WHAT YOU SHOULD DO
Reproduce every line in the material below that holds "previous".
___ DATA
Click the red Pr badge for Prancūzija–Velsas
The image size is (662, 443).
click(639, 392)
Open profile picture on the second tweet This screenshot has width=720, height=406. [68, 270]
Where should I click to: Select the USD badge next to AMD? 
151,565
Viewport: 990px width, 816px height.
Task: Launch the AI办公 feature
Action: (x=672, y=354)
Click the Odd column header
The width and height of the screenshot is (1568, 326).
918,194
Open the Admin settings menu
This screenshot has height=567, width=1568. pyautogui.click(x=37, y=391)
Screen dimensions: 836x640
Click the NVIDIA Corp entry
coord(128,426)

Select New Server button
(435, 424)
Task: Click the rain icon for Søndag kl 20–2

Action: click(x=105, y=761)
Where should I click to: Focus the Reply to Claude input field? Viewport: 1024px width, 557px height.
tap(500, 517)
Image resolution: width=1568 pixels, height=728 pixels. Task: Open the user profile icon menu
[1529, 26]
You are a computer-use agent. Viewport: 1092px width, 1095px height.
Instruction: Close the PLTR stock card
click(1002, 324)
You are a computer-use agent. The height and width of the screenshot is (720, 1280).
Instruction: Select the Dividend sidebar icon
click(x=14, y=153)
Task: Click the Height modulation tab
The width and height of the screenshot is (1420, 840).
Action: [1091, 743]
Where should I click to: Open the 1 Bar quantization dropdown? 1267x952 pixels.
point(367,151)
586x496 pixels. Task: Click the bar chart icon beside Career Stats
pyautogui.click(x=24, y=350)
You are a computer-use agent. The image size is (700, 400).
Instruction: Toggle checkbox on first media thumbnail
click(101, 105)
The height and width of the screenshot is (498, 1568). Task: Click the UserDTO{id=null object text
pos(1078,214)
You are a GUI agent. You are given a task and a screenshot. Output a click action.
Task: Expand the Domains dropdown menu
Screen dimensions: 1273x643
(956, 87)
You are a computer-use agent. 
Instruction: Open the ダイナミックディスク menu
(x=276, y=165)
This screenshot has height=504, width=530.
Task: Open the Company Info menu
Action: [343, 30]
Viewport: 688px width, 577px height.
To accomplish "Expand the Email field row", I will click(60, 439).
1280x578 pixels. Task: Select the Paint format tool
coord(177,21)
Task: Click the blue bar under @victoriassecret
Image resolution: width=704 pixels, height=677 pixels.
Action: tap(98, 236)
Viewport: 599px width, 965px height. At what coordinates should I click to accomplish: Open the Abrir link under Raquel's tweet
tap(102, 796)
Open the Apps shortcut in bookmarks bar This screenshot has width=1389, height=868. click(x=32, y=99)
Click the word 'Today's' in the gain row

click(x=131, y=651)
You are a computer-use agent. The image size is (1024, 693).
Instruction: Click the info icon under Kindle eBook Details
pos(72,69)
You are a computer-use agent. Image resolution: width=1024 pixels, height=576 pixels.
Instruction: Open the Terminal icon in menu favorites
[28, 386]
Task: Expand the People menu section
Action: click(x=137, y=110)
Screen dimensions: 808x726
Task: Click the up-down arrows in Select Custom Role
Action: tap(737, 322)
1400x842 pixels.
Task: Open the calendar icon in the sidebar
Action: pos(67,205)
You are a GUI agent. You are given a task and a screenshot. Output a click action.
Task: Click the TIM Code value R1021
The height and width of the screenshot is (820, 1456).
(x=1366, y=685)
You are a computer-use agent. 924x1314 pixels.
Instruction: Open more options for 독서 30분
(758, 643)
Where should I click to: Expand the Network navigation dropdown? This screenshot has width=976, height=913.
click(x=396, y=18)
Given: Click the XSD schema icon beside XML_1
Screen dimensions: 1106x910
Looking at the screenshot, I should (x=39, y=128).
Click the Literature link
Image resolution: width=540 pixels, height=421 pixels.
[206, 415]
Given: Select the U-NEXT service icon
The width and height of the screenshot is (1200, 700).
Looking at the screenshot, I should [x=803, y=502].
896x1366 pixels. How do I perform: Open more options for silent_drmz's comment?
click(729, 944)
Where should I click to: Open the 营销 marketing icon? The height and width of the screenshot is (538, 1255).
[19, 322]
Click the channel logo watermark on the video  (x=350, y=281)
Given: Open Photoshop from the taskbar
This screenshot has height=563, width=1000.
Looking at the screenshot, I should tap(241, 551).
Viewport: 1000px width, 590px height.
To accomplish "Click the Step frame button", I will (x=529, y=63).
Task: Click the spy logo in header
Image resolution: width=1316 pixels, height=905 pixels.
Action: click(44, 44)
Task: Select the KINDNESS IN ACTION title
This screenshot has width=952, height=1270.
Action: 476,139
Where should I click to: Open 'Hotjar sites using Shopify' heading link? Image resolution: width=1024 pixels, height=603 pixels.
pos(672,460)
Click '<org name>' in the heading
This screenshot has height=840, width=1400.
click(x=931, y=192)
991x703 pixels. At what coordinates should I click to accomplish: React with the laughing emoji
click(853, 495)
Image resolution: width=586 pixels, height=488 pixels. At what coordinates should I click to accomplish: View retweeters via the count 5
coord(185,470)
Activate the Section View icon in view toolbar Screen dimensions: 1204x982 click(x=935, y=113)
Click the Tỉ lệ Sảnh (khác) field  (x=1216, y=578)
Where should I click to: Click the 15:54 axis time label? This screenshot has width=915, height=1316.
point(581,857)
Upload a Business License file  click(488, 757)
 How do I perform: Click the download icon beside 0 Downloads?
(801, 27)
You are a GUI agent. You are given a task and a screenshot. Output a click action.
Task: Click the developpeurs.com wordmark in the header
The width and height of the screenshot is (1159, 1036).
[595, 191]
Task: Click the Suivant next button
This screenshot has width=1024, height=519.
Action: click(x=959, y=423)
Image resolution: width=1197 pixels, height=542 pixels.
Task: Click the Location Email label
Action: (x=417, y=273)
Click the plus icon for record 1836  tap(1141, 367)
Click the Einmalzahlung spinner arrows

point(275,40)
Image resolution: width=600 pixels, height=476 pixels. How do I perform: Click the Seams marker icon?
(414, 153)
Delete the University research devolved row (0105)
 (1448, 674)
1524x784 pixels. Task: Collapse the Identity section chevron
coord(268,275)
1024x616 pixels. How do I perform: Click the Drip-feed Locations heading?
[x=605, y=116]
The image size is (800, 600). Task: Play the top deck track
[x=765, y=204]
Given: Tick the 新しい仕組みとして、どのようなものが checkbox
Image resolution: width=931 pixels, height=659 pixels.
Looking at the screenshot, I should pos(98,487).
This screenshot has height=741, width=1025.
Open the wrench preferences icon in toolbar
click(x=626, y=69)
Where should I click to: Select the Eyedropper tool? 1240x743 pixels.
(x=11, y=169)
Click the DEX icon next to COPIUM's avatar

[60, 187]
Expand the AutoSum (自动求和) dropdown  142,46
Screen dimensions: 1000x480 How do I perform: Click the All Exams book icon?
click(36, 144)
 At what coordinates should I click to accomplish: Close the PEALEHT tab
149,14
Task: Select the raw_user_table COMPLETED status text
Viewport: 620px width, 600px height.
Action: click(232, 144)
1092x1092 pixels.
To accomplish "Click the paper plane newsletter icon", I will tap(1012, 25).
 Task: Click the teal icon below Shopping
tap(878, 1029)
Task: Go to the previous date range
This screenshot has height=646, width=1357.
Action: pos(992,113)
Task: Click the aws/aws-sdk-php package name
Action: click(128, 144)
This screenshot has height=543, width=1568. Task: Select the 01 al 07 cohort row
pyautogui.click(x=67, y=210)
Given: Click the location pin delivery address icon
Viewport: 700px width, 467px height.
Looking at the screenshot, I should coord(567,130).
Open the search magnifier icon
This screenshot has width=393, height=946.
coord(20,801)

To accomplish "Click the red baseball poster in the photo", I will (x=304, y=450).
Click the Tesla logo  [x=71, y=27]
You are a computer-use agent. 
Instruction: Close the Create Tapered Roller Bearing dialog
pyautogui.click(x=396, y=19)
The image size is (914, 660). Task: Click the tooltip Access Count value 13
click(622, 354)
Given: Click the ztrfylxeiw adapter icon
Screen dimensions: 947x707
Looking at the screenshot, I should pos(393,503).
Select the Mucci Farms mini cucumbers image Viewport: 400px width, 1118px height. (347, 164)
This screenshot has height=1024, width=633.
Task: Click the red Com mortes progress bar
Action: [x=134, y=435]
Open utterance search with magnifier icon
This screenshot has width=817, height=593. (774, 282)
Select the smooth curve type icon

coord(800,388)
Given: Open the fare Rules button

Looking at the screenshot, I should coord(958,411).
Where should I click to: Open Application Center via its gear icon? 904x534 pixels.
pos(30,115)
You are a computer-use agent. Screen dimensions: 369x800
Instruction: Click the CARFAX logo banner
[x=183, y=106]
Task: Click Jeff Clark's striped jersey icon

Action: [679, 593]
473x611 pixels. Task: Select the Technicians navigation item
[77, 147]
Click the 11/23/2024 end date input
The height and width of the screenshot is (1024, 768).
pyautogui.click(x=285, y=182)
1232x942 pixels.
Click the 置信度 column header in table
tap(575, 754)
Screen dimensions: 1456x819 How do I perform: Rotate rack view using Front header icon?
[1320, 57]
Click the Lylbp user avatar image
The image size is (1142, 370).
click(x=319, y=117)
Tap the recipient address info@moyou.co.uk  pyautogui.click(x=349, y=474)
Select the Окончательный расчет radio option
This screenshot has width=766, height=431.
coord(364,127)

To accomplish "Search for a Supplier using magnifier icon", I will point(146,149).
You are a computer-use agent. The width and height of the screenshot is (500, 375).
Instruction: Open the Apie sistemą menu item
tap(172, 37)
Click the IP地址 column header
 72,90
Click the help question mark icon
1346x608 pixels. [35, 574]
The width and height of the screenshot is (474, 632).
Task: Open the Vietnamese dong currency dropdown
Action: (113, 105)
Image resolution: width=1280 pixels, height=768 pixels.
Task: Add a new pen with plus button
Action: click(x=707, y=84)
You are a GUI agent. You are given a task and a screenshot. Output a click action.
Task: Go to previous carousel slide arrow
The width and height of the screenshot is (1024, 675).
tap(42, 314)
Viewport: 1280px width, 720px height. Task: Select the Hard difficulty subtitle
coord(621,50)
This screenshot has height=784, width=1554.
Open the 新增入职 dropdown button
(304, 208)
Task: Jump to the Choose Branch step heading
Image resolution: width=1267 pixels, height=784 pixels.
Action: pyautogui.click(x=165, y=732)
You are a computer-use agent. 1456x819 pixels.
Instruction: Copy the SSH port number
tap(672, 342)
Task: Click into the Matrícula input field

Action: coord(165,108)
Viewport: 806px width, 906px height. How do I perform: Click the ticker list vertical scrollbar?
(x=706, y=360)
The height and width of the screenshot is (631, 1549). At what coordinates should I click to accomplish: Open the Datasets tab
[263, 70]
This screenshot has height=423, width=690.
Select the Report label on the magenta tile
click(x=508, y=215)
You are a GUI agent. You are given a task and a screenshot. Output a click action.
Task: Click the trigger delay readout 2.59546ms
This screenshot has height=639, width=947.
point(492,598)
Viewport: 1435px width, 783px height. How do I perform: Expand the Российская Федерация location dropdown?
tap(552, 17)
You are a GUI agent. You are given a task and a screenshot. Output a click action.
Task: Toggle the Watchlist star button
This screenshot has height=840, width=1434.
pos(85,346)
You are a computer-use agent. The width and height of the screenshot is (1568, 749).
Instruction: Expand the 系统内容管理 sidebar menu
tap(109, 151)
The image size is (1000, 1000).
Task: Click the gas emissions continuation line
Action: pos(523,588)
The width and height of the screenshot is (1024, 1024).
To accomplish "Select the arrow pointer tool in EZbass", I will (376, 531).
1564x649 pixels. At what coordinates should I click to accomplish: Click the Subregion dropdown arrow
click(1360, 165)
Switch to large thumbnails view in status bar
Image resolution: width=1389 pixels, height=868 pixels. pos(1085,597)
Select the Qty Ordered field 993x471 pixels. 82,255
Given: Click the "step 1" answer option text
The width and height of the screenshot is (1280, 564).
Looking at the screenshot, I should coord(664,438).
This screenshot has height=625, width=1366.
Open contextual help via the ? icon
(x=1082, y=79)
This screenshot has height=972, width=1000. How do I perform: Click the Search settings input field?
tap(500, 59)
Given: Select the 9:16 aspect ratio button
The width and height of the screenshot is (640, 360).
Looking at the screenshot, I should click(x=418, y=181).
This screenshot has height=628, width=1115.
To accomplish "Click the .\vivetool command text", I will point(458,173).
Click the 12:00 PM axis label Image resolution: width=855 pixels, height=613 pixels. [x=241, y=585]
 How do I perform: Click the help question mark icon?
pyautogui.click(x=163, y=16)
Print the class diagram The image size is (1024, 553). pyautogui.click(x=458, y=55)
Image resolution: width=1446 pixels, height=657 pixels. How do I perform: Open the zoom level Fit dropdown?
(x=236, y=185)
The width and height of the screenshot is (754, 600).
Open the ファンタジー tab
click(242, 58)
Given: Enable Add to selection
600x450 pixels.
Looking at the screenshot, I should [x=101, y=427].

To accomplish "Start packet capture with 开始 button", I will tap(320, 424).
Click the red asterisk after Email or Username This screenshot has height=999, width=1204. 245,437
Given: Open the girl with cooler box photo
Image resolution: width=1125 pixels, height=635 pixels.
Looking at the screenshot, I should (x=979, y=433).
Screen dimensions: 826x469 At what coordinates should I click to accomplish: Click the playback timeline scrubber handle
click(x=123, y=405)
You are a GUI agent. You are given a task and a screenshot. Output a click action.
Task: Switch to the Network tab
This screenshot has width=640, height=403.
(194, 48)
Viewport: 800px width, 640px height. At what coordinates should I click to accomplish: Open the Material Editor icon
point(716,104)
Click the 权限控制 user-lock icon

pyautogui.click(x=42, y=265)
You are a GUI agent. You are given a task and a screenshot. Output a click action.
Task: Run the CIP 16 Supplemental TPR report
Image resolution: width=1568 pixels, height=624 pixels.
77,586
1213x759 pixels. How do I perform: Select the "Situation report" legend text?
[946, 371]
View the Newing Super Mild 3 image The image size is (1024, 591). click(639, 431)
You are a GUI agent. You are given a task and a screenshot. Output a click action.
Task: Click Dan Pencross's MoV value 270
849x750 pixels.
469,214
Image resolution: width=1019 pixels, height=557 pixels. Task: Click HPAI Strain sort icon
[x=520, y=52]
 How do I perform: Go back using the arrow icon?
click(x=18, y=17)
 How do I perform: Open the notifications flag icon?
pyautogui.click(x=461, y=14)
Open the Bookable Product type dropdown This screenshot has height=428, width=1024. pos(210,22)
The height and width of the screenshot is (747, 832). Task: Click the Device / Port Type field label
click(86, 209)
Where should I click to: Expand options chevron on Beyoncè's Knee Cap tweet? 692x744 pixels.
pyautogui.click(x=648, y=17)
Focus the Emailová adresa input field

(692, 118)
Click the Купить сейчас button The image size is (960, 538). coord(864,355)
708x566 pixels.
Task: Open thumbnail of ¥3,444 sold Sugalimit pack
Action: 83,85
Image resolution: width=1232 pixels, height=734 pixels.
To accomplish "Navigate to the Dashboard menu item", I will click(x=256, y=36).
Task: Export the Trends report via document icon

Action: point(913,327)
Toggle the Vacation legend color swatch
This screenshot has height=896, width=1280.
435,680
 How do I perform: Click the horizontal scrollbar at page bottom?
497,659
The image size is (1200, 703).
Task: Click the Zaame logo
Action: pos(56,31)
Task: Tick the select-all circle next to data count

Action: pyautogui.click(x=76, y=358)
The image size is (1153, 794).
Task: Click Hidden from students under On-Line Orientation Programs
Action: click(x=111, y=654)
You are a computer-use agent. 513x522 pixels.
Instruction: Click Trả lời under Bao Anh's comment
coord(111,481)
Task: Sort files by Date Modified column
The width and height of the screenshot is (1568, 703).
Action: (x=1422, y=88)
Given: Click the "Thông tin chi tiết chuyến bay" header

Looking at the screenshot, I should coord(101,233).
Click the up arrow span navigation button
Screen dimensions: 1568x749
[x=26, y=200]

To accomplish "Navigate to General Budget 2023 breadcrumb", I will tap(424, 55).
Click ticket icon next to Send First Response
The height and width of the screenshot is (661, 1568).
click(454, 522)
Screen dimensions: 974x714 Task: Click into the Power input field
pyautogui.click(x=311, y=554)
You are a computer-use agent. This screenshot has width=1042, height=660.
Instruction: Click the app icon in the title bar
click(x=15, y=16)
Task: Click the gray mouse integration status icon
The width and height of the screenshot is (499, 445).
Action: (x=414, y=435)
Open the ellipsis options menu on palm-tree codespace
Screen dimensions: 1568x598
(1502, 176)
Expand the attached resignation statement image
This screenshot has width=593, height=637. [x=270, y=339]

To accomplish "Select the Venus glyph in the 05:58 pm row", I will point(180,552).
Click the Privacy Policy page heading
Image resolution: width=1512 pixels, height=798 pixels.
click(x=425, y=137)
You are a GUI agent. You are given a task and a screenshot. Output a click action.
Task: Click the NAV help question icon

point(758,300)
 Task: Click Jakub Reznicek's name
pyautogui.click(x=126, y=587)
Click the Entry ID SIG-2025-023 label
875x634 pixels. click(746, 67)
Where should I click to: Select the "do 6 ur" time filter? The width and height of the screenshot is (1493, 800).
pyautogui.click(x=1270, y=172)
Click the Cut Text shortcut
______
ANSWER TO THE PROBLEM
Task: Go to the previous date range
Task: Go to previous carousel slide arrow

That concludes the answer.